Some snippets from online physician discussions:
- In the past we were very picky in who we had join our group. Now the hospital was in charge of recruiting, and they hired any old warm body they could find. They would show us CVs of candidates with red flags all over, and we said we would never even interview these people. The hospital would hire them. And of course it would be a disaster. We had a revolving door of anesthesiologists while the old core group tried to hold it together. The hospital made ridiculous demands, required expansion into unprofitable service lines and then constantly bitched at us that we were unproductive and underutilized. Meeting after meeting: “You need to be more productive.” They just never seemed to get it that we can only provide care to the patients that surgeons bring us. If the surgeons don’t have cases, we don’t have cases. [From an anesthesiologist. They can only do as many cases as surgeons bring them. It’s like blaming the truck driver for not delivering enough packages when the factory isn’t producing enough to deliver.]
- The administrators and medical directors are always focused on where they stand on the corporate ladder and how they can get more leverage, not only over the doctors below them, but on their counterparts and their superiors. Large systems have all the loyalty, well meaning, and altruism demonstrated by a character from Game of Thrones. [Arguably, the main difference between a large hospital system and the Lannisters is that hospital systems have more money.]
- I knew things were severely problematic when I was having a meeting with my bosses, and the head of the PCP division said, “We don’t understand why you’re not being a ‘team player’. We expect this to operate like the Coumadin clinic. We start them on the opioids, and you just take over prescribing, and the nurses monitor the urines!” At which point the business manager for my division pops in, before I can retort, to say, “Yeah we should be able to operate that way.” Needless to say, the professional bullying from the PCPs, the administrators, etc. to run both a pill mill and a needle jockey business was tremendous. I resisted the entire time, but god it wore me out. [From a pain specialist for a large multi-specialty group.]

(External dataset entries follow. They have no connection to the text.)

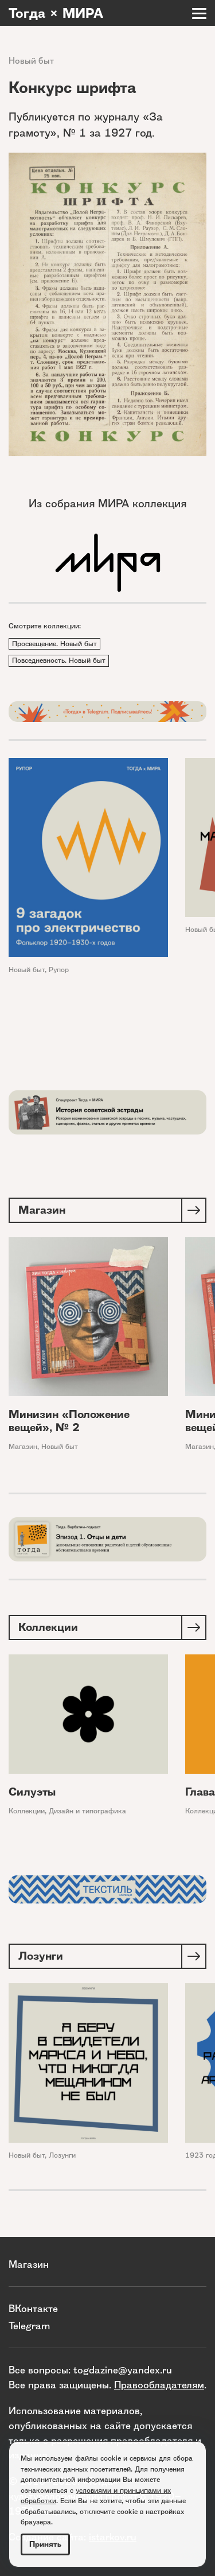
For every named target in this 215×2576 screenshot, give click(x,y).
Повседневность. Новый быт (58, 660)
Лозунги (62, 2154)
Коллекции (27, 1811)
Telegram (29, 2325)
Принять (45, 2544)
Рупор (59, 969)
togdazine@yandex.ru (122, 2369)
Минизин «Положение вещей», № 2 (69, 1420)
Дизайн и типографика (87, 1811)
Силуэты (32, 1792)
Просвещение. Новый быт (54, 643)
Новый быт (31, 61)
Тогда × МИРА (56, 13)
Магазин (23, 1446)
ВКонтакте (33, 2308)
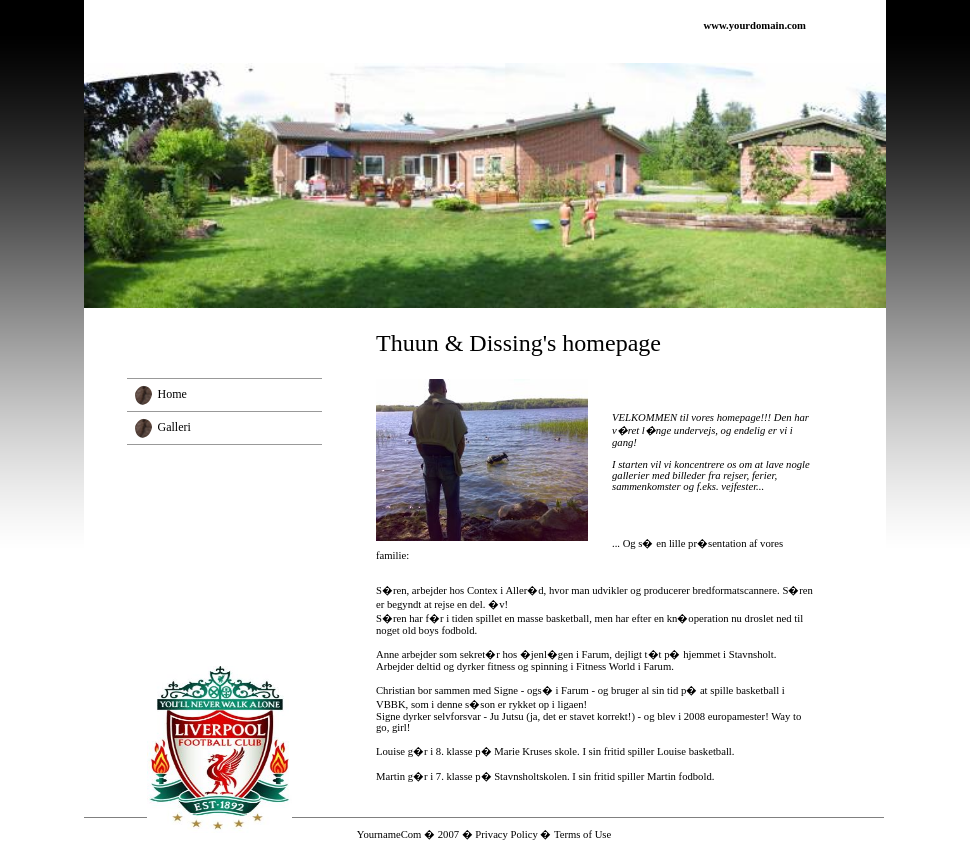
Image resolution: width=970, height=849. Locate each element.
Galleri (174, 427)
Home (172, 394)
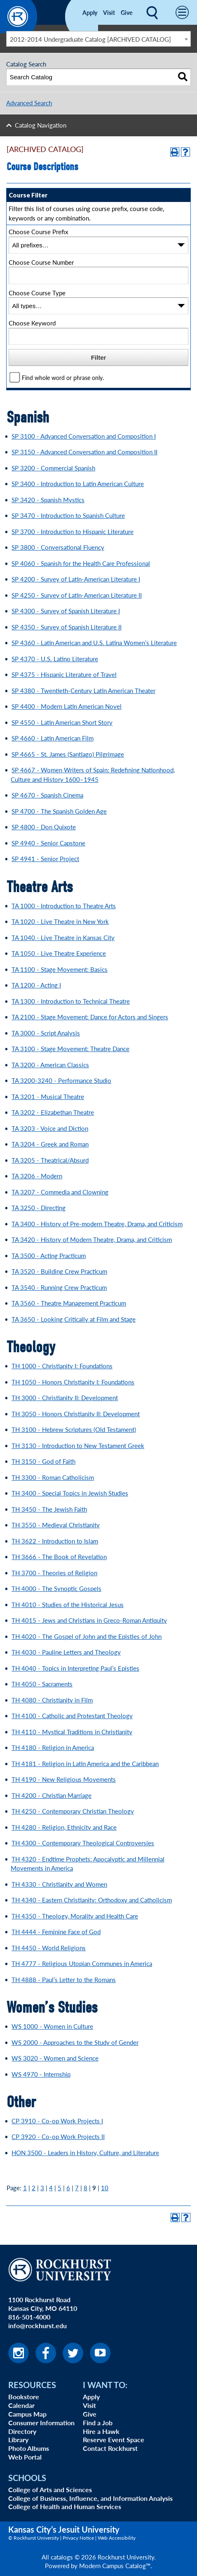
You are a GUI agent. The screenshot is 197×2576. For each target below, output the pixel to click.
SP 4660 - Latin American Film (53, 738)
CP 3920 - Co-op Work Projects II (58, 2136)
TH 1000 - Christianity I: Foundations (62, 1365)
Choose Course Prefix (38, 231)
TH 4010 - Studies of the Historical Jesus (68, 1604)
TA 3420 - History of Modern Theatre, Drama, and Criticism (92, 1239)
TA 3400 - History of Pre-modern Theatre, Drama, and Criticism (97, 1223)
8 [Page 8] (85, 2187)
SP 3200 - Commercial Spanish (53, 467)
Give (126, 12)
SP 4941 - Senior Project (45, 858)
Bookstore (23, 2396)
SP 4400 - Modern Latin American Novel (67, 706)
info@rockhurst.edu (37, 2325)
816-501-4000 (29, 2317)
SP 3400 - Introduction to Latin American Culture (78, 483)
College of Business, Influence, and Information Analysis (90, 2498)
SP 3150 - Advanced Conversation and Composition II (84, 451)
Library (18, 2439)
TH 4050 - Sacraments (42, 1683)
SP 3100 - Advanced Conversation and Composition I (84, 436)
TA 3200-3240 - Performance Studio (61, 1080)
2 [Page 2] (33, 2187)
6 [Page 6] (68, 2187)
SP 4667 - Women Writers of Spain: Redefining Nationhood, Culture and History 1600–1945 (93, 774)
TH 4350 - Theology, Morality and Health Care (75, 1915)
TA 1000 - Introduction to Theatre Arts (64, 905)
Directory (22, 2431)
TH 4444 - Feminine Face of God (56, 1931)
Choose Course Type (37, 292)
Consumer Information (41, 2422)
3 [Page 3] (42, 2187)
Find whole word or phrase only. (63, 378)
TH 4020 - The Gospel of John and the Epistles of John (87, 1636)
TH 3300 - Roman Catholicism (53, 1477)
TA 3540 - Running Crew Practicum (59, 1287)
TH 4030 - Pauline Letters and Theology (66, 1652)
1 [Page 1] (25, 2187)
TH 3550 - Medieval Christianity (56, 1524)
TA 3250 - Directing (39, 1207)
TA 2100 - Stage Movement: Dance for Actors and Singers (90, 1016)
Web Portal (25, 2457)
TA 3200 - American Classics (50, 1064)
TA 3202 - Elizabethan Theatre (53, 1112)
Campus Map (27, 2414)
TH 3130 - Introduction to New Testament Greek (78, 1445)
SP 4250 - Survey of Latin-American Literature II (77, 595)
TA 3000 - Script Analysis (46, 1032)
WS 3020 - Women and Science (55, 2058)
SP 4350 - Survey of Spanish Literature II (67, 626)
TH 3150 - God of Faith (43, 1461)
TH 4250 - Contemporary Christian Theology (73, 1811)
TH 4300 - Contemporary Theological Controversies (83, 1842)
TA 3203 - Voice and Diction (50, 1128)
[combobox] (98, 39)
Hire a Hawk (101, 2431)
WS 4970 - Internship (41, 2074)
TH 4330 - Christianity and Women (59, 1884)
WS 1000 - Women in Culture (52, 2026)
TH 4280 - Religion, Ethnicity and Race (64, 1827)
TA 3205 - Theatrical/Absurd (50, 1160)
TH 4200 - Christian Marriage (51, 1795)
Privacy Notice (78, 2537)
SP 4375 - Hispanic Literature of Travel (64, 674)
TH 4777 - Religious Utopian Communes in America (82, 1963)
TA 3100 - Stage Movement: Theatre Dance (70, 1048)
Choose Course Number (41, 262)
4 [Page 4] (51, 2187)
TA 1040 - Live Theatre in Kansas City (63, 937)
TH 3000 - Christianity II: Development (65, 1397)
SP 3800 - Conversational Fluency (58, 547)
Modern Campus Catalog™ (114, 2565)
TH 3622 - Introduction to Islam (55, 1540)
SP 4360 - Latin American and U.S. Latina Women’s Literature (94, 642)
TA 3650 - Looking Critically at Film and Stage (74, 1319)
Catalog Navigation (40, 125)
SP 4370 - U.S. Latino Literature (55, 658)
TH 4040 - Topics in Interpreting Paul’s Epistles (75, 1668)
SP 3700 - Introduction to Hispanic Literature (73, 531)
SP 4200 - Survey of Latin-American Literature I (76, 579)
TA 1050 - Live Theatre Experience (59, 953)
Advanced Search (29, 102)
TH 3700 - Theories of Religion (54, 1572)
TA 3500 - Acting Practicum (49, 1255)
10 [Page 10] (104, 2187)
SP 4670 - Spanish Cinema (47, 795)
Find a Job (98, 2422)
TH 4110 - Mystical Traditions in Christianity (72, 1731)
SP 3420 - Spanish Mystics (48, 499)
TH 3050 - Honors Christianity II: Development (76, 1413)
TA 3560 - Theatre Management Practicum (69, 1303)
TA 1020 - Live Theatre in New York (60, 921)
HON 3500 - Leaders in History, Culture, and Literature (85, 2152)
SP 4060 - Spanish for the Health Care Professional (81, 563)
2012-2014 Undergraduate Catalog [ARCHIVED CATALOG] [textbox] (90, 39)
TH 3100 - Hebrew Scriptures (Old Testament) (74, 1429)
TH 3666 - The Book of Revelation (59, 1556)
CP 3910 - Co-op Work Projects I (57, 2120)
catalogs (62, 2556)
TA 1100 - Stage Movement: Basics (60, 969)
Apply (89, 12)
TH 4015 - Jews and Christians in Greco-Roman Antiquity (89, 1620)
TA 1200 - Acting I (36, 985)
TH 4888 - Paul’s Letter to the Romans (64, 1979)
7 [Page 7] (77, 2187)
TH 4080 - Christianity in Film (52, 1699)
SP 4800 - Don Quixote (44, 826)
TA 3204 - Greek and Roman (50, 1144)
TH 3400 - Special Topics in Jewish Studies (70, 1493)
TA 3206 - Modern (37, 1175)
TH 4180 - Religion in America (53, 1747)
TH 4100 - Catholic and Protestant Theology (72, 1715)
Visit (109, 12)
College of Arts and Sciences (50, 2489)
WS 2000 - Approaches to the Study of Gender (75, 2042)
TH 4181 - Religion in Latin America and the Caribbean (85, 1763)
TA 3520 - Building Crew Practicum (59, 1271)
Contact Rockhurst (110, 2448)
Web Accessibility (117, 2537)
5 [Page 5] (59, 2187)
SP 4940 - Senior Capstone (48, 842)
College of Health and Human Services (64, 2506)
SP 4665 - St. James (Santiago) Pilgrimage (68, 754)
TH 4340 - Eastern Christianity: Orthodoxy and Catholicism (92, 1899)
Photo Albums (28, 2448)
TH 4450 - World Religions (49, 1947)
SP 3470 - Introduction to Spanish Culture (68, 515)
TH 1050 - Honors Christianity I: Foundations (73, 1381)
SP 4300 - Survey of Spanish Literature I (66, 610)
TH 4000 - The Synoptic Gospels (56, 1588)
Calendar (21, 2405)
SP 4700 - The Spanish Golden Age (59, 811)
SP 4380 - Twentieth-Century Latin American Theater (83, 690)
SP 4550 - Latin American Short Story (62, 722)
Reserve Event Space (113, 2439)
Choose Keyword (32, 322)
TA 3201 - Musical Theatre (48, 1096)
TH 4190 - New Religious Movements (64, 1779)
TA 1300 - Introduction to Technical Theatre (71, 1001)
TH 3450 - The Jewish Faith (49, 1509)
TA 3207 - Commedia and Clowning (60, 1191)
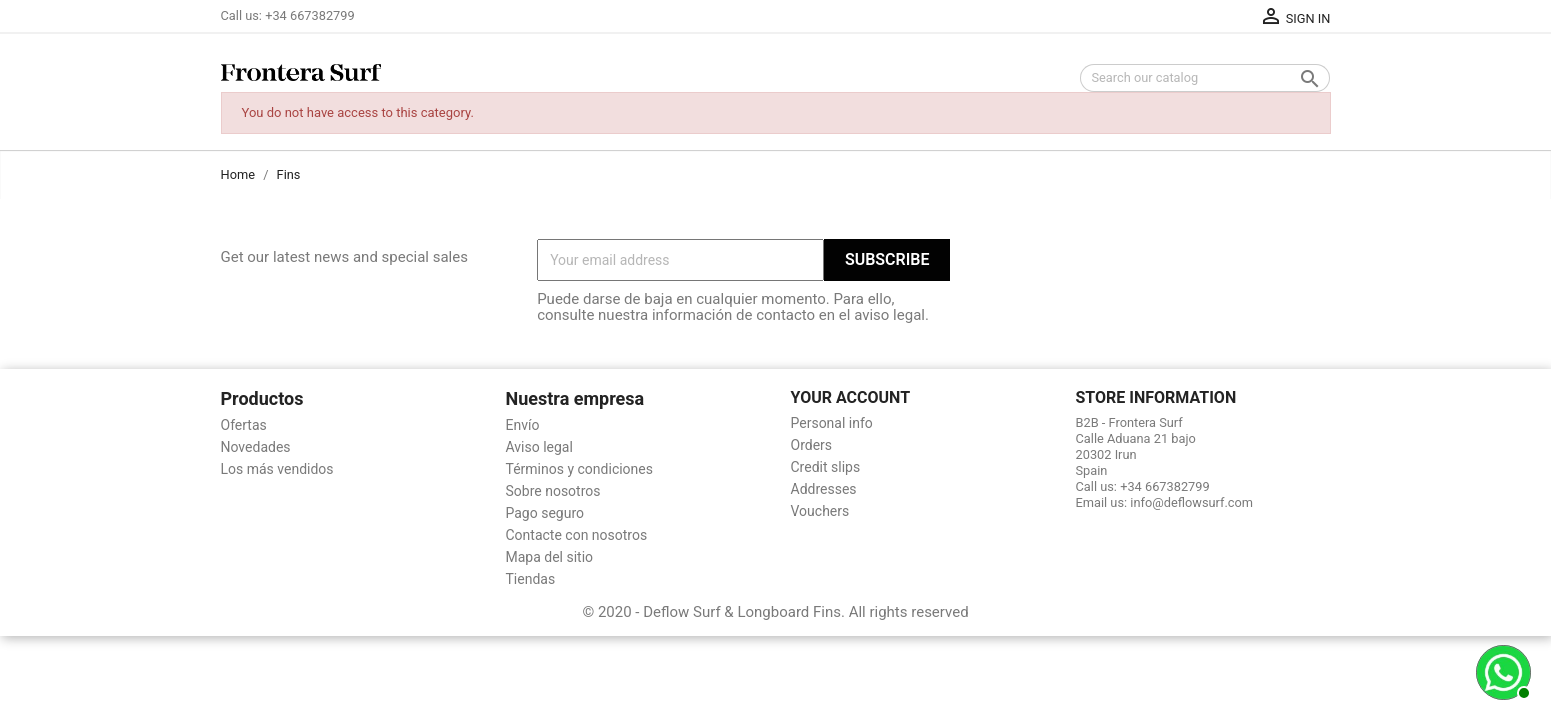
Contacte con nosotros (577, 535)
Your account (851, 397)
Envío (523, 425)
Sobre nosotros (553, 491)
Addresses (824, 489)
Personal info (832, 423)
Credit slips (826, 467)
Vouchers (820, 511)
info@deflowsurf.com (1191, 502)
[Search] (1205, 78)
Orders (812, 445)
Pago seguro (545, 513)
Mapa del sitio (550, 557)
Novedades (256, 447)
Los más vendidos (277, 469)
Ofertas (244, 425)
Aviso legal (539, 447)
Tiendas (531, 579)
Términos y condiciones (579, 469)
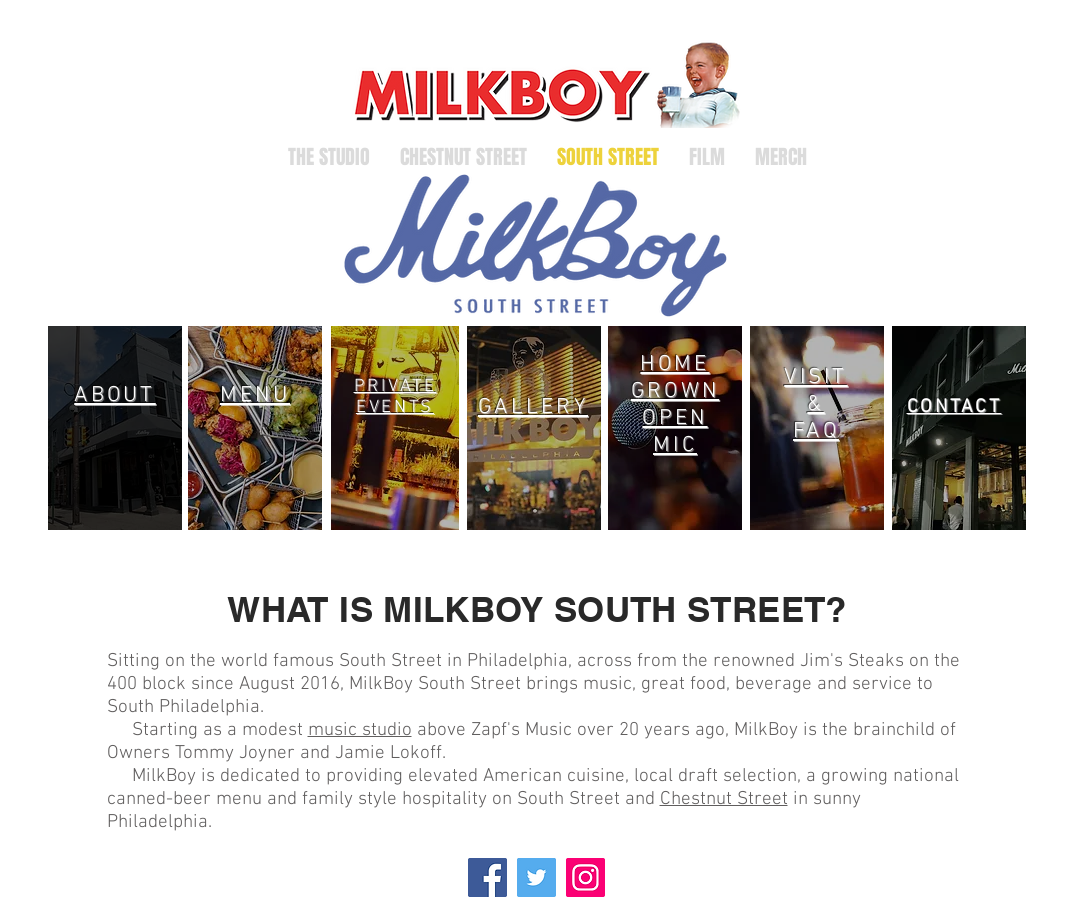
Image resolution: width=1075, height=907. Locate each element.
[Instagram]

- We had a meeting with administration and the whole medical staff. They wanted to know why staff meetings were so poorly attended. (They didn’t used to be.) One brave soul spoke and said “It’s a waste of time for us to attend meetings where our opinions aren’t valued and our concerns aren’t addressed.” He was gone shortly thereafter.
- I have watched employed physicians who do it ethically, at least in their viewpoint, and are only driven out. When the hospital system starts hurting for cash, it isn’t the CEO’s salary that will be examined, it is yours and your production value . . . The Admins . . . refer to the independents as being “outside of the framework” which seems like a bureaucratic euphemism for not liking the lack of ability to direct and control their work.” [It’s amazing to me that they allow this independent physician to hear these conversations.]
- One day, administration fired all the ER physicians and put in place an entire department of locums and tried to rebuild. It was a disaster. They couldn’t cover shifts, the competency level was horrendous. The hospital had 3 major law suits out of that ER in the first two months of this transition.
“Locums” is short for “locum tenens”, or a doctor who is hired for a short period of time to cover vacations or other temporary short-staffing situations. Doctors who do this type of work aren’t called “temps.” They are “locum tenens.” That’s Latin for “place holder” or in common parlance, “temp worker.” Doctors have learned that you can charge more when it’s in Latin or Greek. And it all follows the theme: a perfect storm of unhappy doctors, corporate-style medicine, and higher prices. By JB McMunn, M.D.